_EXERCISE INSTRUCTIONS:_ The result should be the lines from the one holding "Task: Click the Language Code input field" to the final line of the records below, repeated exactly and with no pictures.

_SOURCE DATA:_

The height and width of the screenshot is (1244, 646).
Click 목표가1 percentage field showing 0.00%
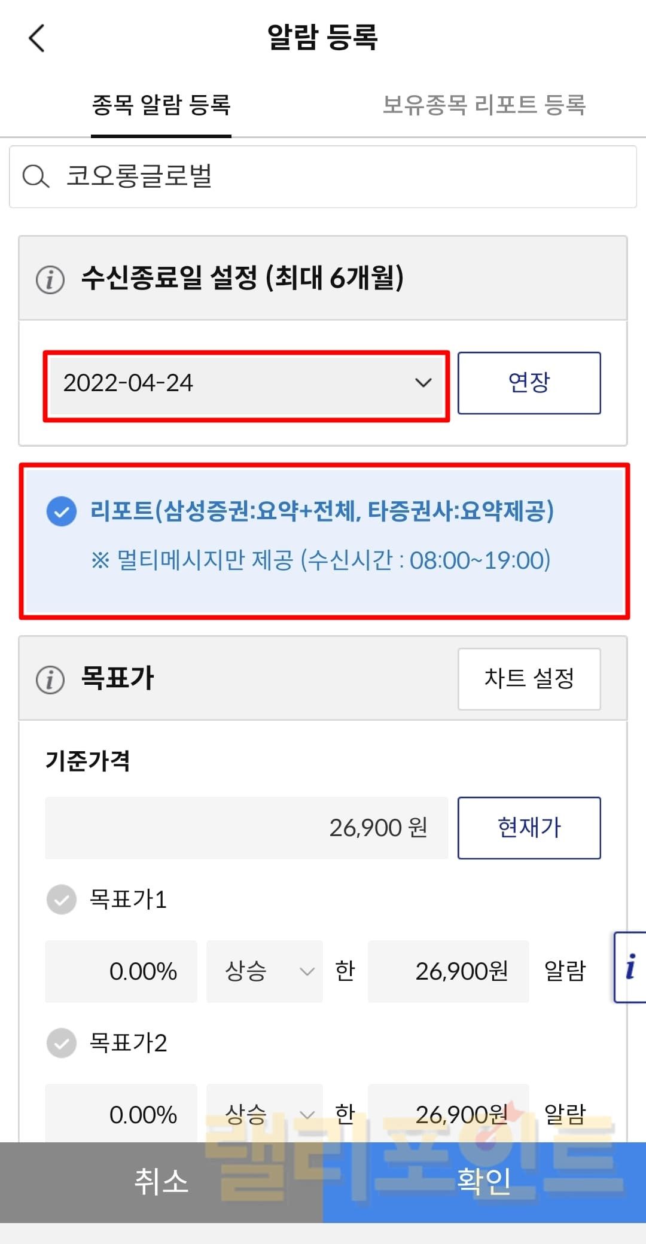(x=121, y=971)
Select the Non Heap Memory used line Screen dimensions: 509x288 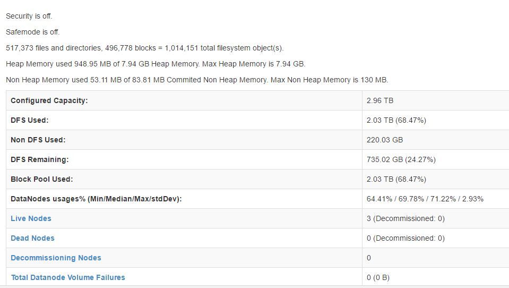197,80
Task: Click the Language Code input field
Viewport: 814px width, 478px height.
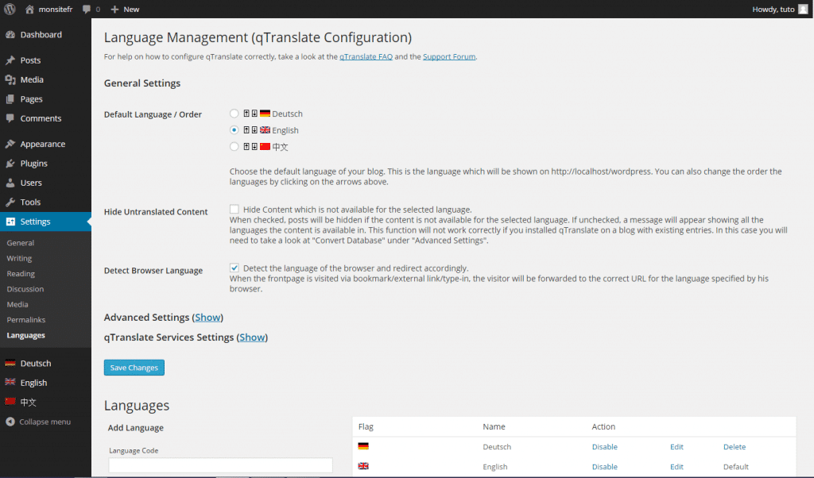Action: 220,465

_SOLUTION:_
Task: Click the Language Code input field
Viewport: 814px width, 478px height.
Action: 220,465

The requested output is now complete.